Passage for review: Begin

During a question-and-answer session Warren Buffett held with his company’s shareholders in 2008, a young man asked him a bold question: “Do you know and believe in Jesus Christ, and have a personal relationship with him?”
“No. I’m an agnostic,” the billionaire replied. “And I grew up in a religious household, and if you asked that question of my mother or father, you’d have gotten a different answer. I’m a true agnostic. I’m not closer to either a theist or an atheist. I simply don’t know, and maybe someday I’ll know and maybe someday I won’t. But that’s the nature of being an agnostic.”
Buffett may not be religious, but he has invested in plenty of spiritual stock throughout his life. As the 95-year-old prepares to step down as CEO of conglomerate Berkshire Hathaway at the end of this year, many are hailing his financial wizardry. He has been described as one of the most successful investors in history, with an estimated fortune of $150 billion.

Passage for review: End
Records shown: Begin

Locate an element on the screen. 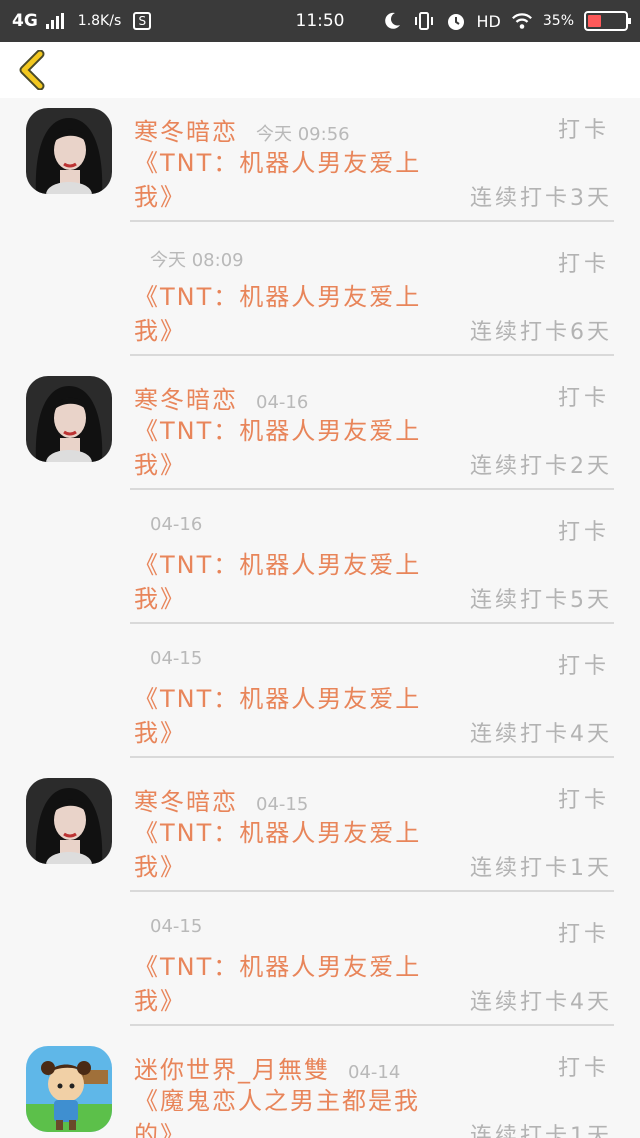  post-content: 寒冬暗恋 04-16 《TNT：机器人男友爱上我》 打卡 连续打卡2天 is located at coordinates (372, 428).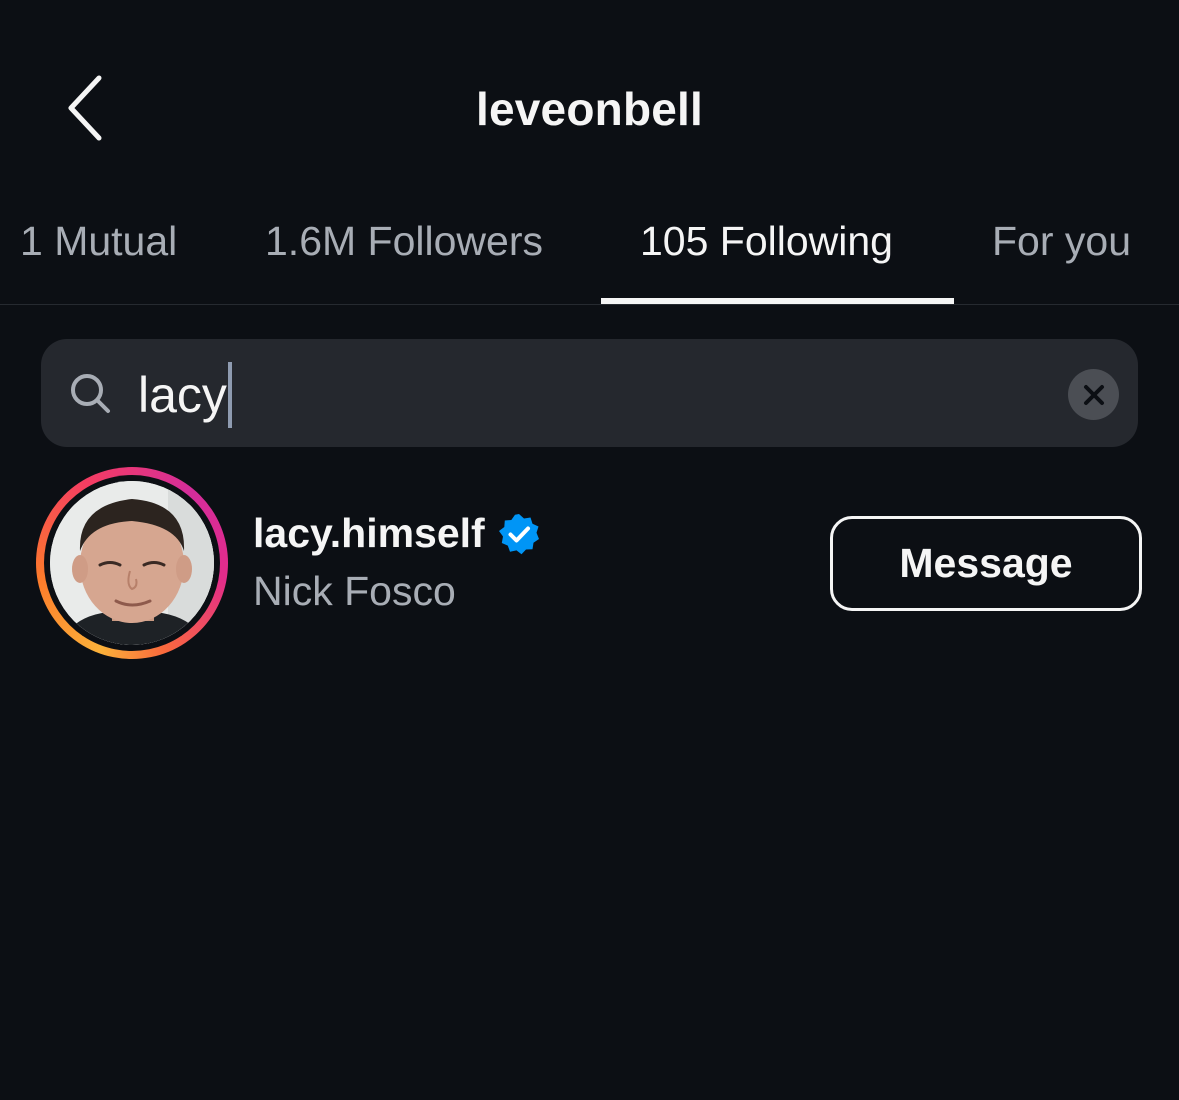 The height and width of the screenshot is (1100, 1179). Describe the element at coordinates (404, 242) in the screenshot. I see `tab-followers: 1.6M Followers` at that location.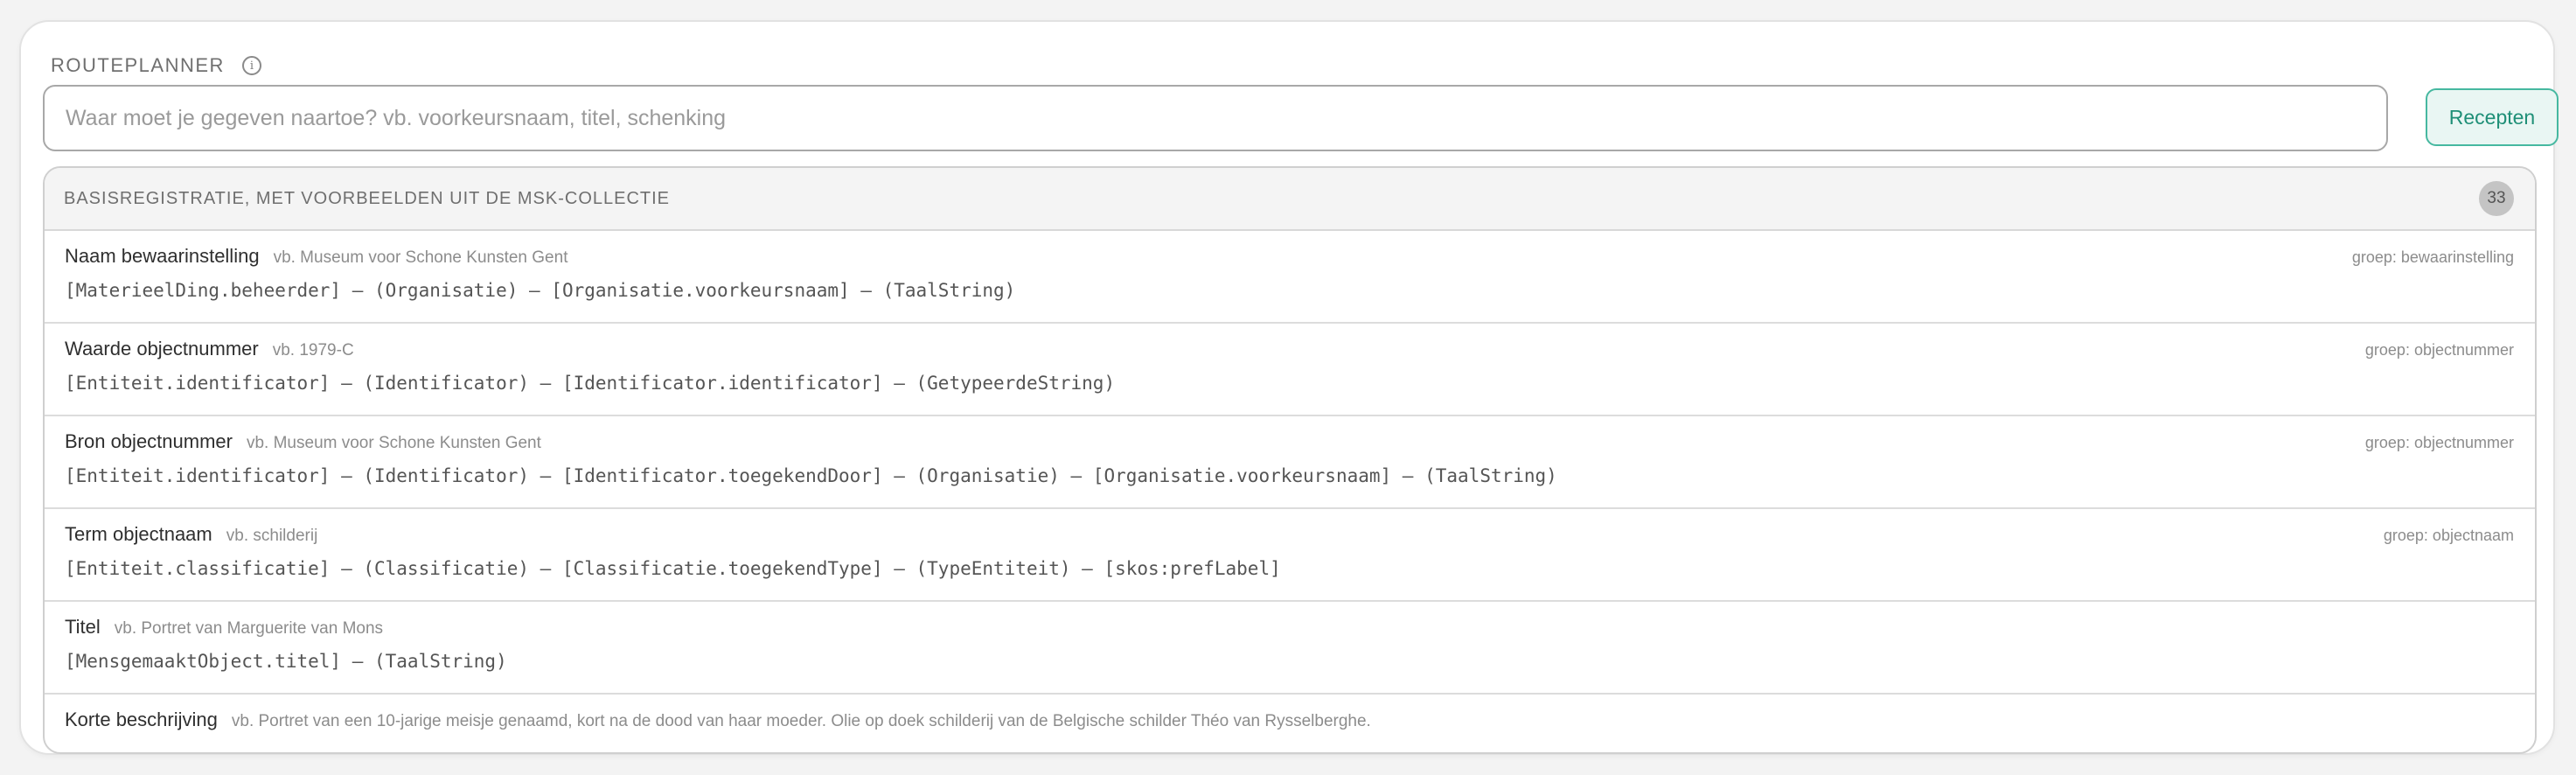 The height and width of the screenshot is (775, 2576). I want to click on row-example: vb. Portret van Marguerite van Mons, so click(249, 629).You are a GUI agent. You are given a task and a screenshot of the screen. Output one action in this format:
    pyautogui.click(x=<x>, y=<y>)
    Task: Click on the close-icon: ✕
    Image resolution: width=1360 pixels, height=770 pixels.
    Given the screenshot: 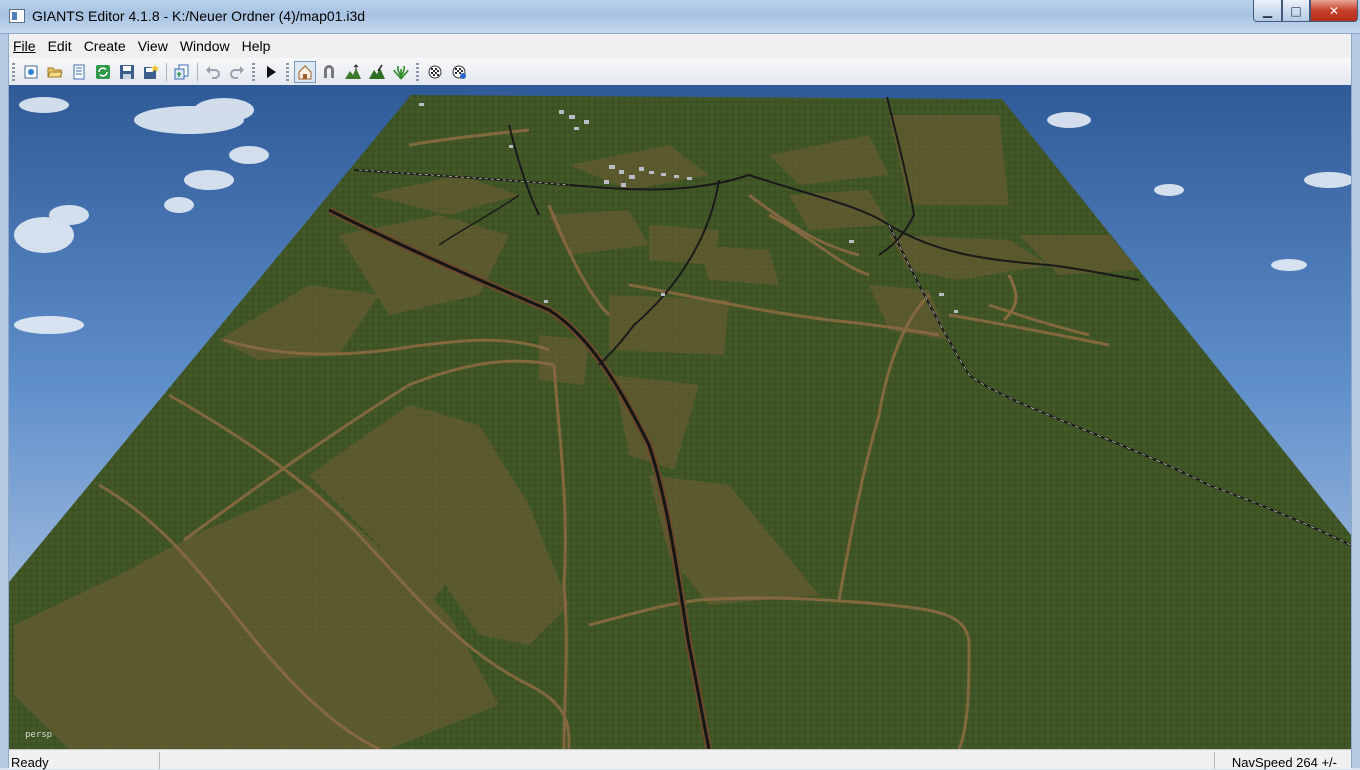 What is the action you would take?
    pyautogui.click(x=1334, y=10)
    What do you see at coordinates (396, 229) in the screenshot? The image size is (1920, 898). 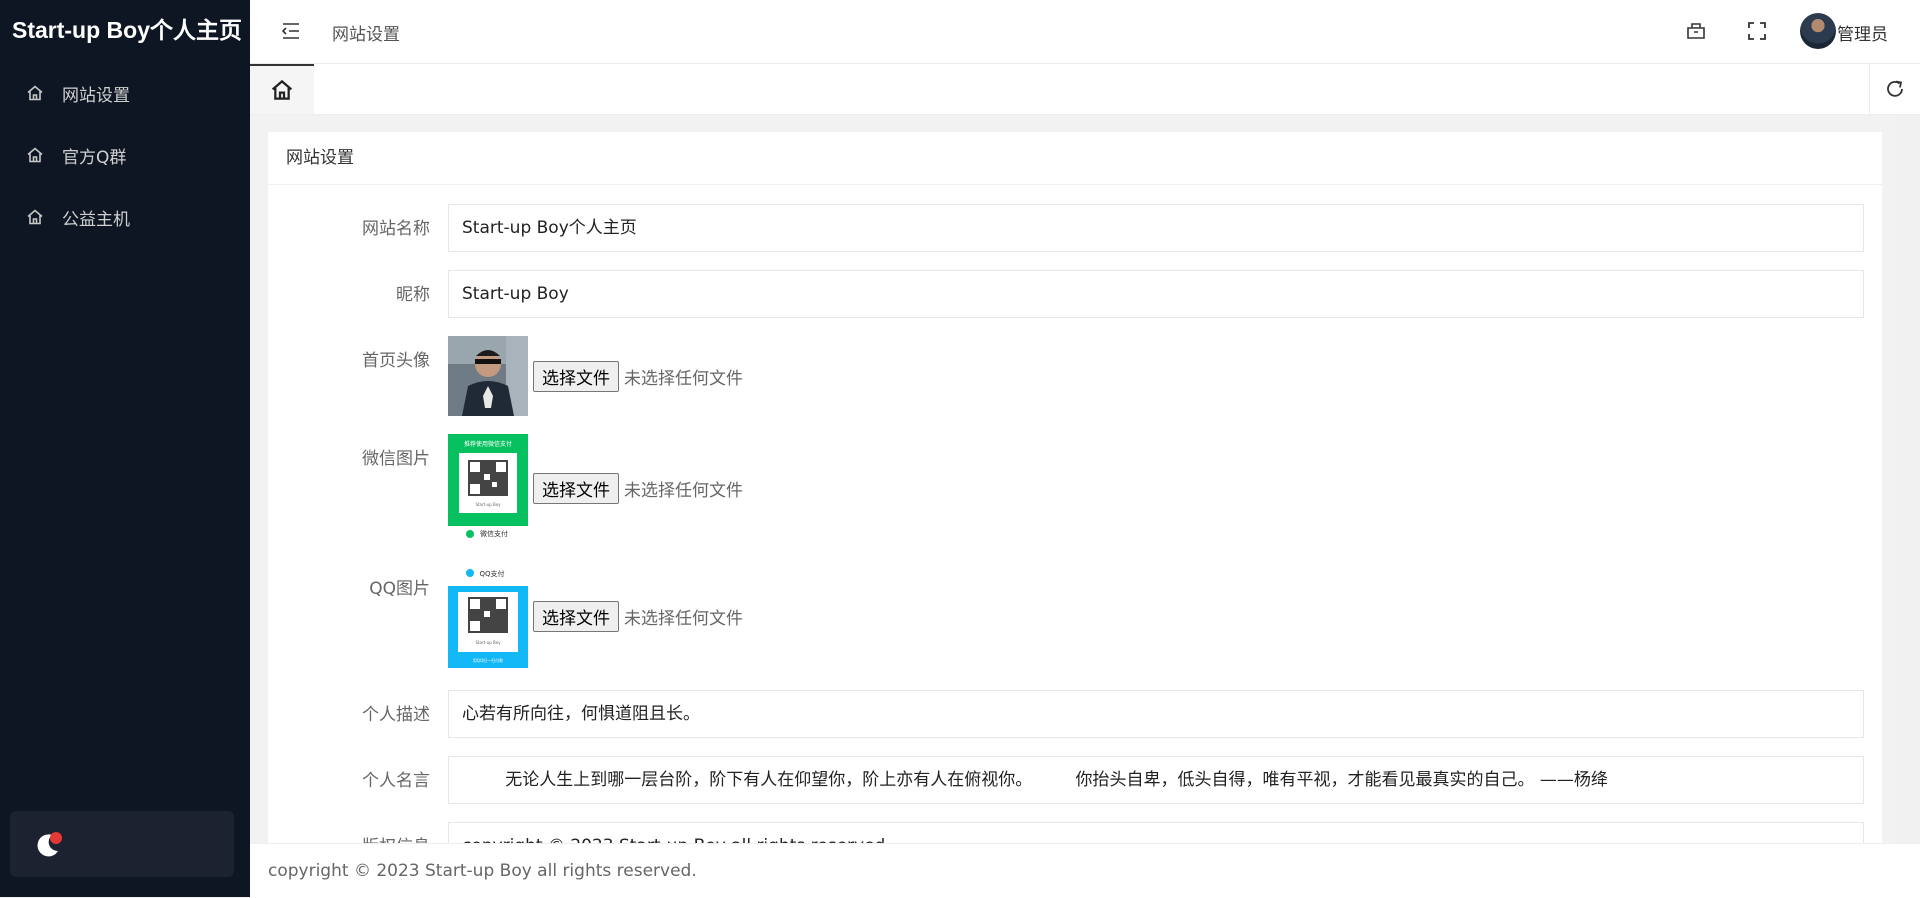 I see `site-name-label: 网站名称` at bounding box center [396, 229].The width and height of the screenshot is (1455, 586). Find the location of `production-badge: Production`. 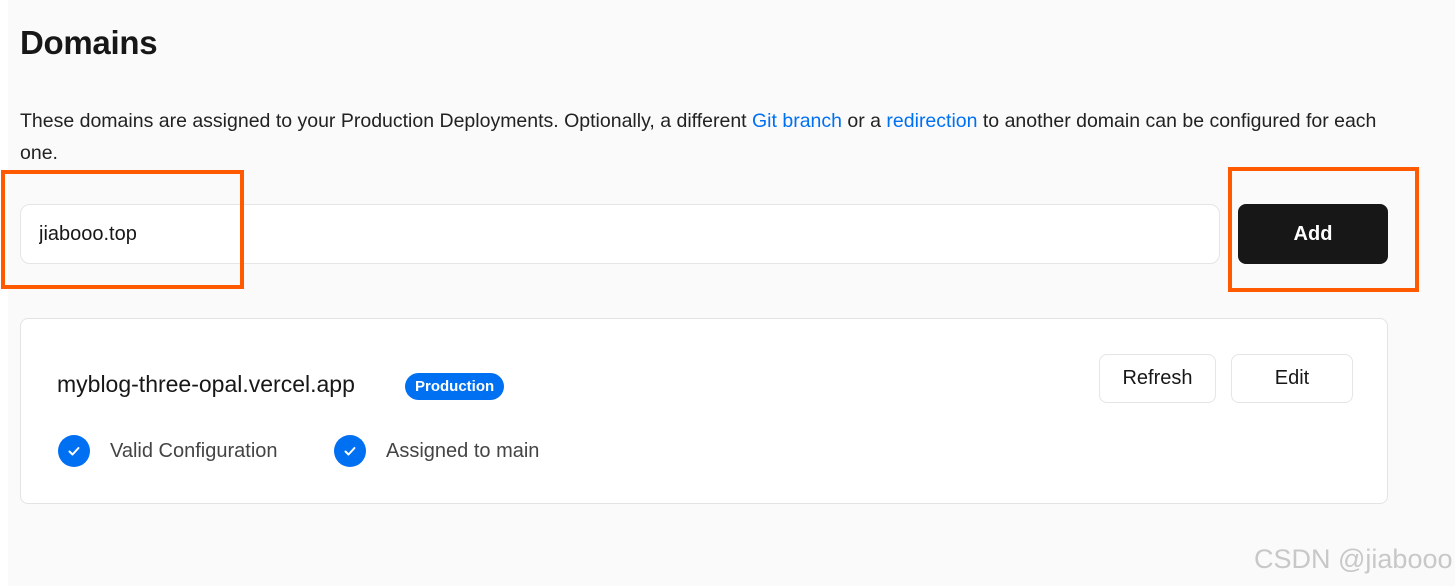

production-badge: Production is located at coordinates (455, 386).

Records shown: End

* _Problem requirements_: Resume the article on Warren Buffett from its last sentence.

* _Task output_:
But Buffett also leaves behind a body of spiritual wisdom that can help people with more than their money. He’s tapped into insights from Zen Buddhism, Confucius, Stoic philosophers and even the New Testament to show people how to cope — not just with market fluctuations but with life’s downturns as well.
Buffett is not just a business icon — he’s a Zen master, say scholars and practitioners of religious traditions who study his work.
The aura of spirituality that surrounds Buffett has radiated for years. To many of his followers, he’s the “oracle of Omaha.” They don’t make appointments with him; they make pilgrimages from as far away as China and Australia to his modest Omaha home and attend Berkshire Hathaway shareholder meetings to meet the man one money manager called “the God of investing.”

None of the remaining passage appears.